======== Extrait retenu ========

Conformément aux dispositions de l'article 455 du code de procédure civile, la cour renvoie pour plus ample exposé des moyens des parties, aux conclusions et aux pièces déposées, ainsi qu'aux observations, soutenues oralement à l'audience collégiale du 11 janvier 2018.
MOTIFS
A toutes fins, la cour rappelle ici que le litige porte exclusivement, à titre principal, sur les modalités de calcul des droits à la retraite de M. [R] au titre du régime complémentaire, pour la période où il a exercé en qualité d'auto-entrepreneur (2010-2014).
Sur la demande de révision de la pension de retraite complémentaire
A l'appui de son appel, la CIPAV fait notamment valoir, s'agissant du calcul de la retraite complémentaire, que le régime de l'auto-entrepreneuriat permet de simplifier et d'alléger, pour le travailleur indépendant, les formalités liées au calcul et au paiement de l'ensemble des cotisations et contributions sociales, que cette simplification du mode de calcul se traduit par l'application d'un taux unique de cotisations de 22,9 % lié au chiffre d'affaires déclaré, couvrant l'ensemble des cotisations et contributions sociales de l'auto entrepreneur, que ce taux est largement inférieur aux taux cotisés par le professionnel libéral classique, qu'il s'ensuit que le professionnel exerçant sous le statut d'auto-entrepreneur, acquiert moins de droit.

======== Matériel fourni ========

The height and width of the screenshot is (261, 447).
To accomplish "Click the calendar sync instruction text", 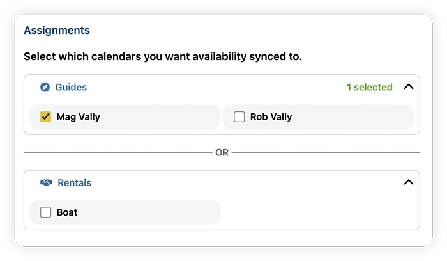I will [x=163, y=56].
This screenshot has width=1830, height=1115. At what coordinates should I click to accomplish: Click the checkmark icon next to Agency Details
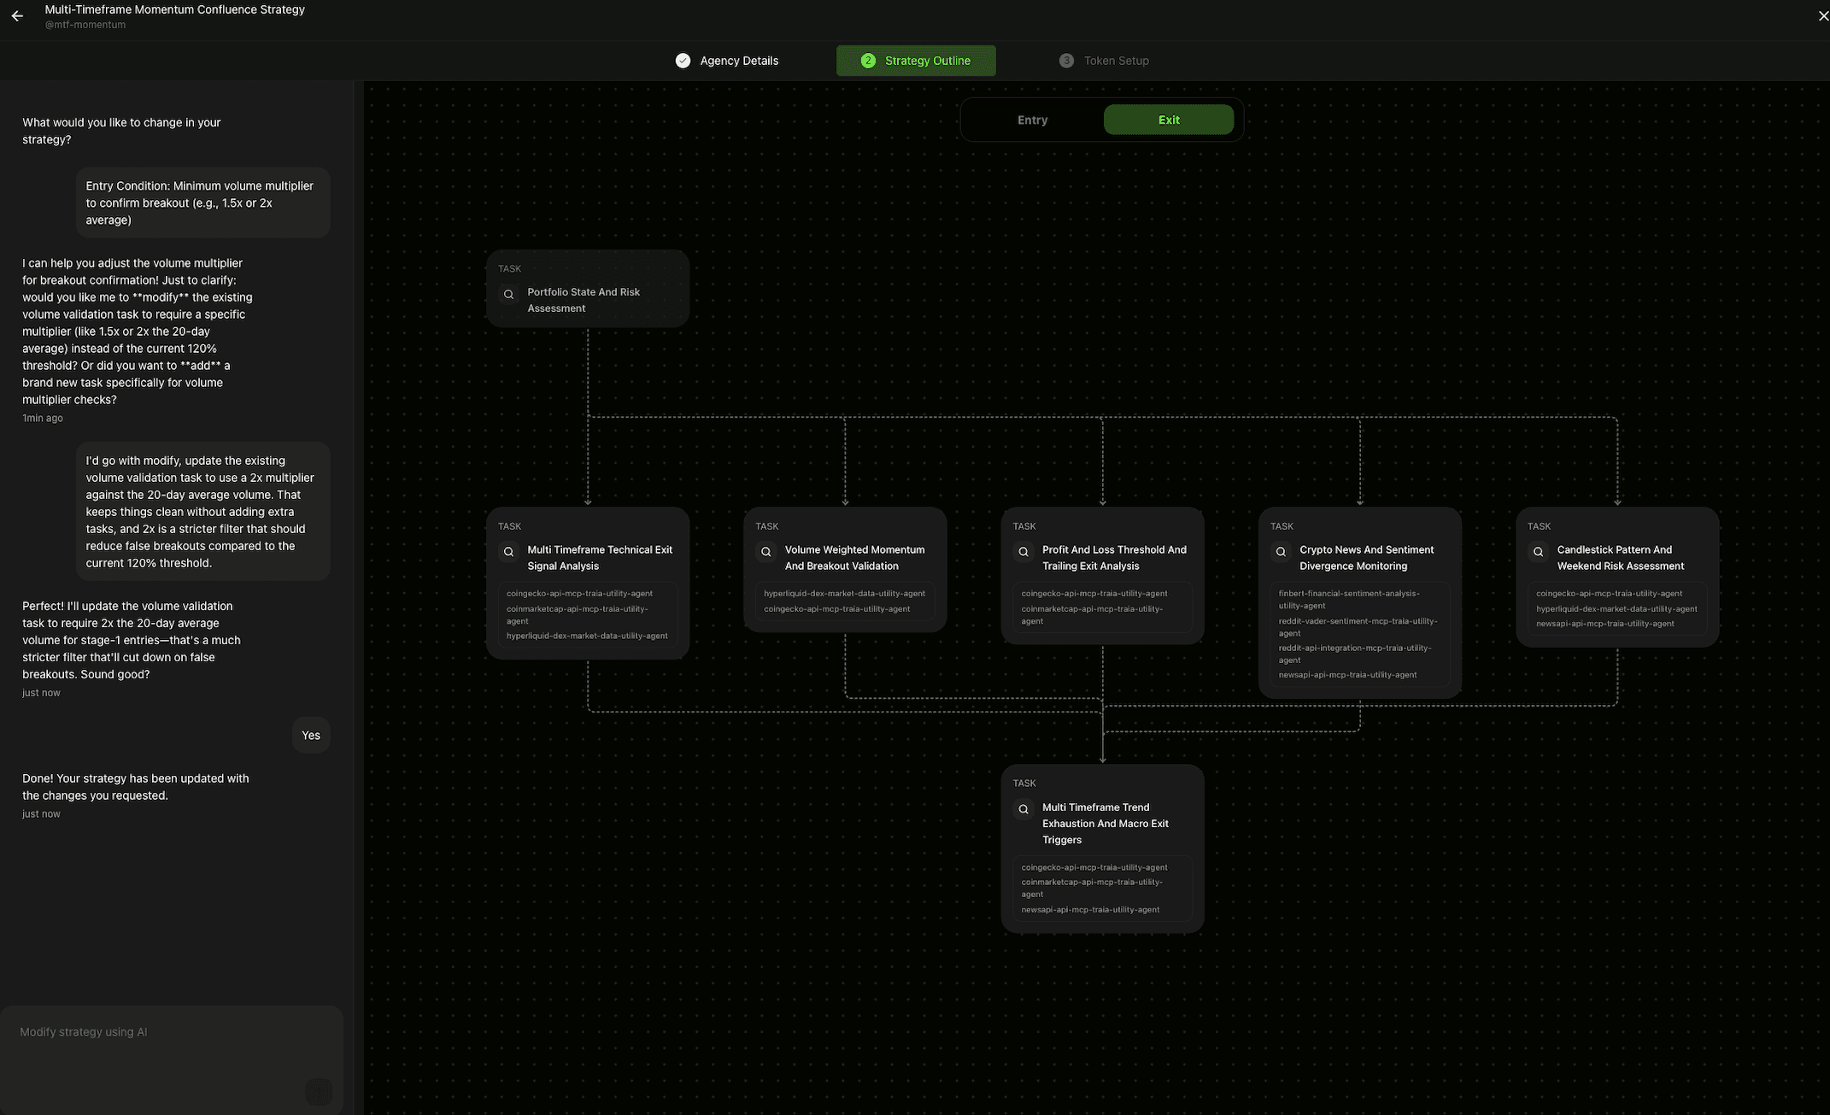tap(683, 61)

========

▶ **Consigne**
D'après l'extrait retenu, expliquez en une à trois phrases pourquoi, selon la CIPAV, le professionnel exerçant sous le statut d'auto-entrepreneur acquiert moins de droits.

▶ **Résultat de l'exercice**
Selon la CIPAV, le régime de l'auto-entrepreneuriat simplifie le calcul des cotisations. Il applique un taux unique de 22,9 % au chiffre d'affaires déclaré, qui couvre l'ensemble des cotisations et contributions sociales. Ce taux est largement inférieur à ceux que cotise le professionnel libéral classique, si bien que l'auto-entrepreneur acquiert moins de droits.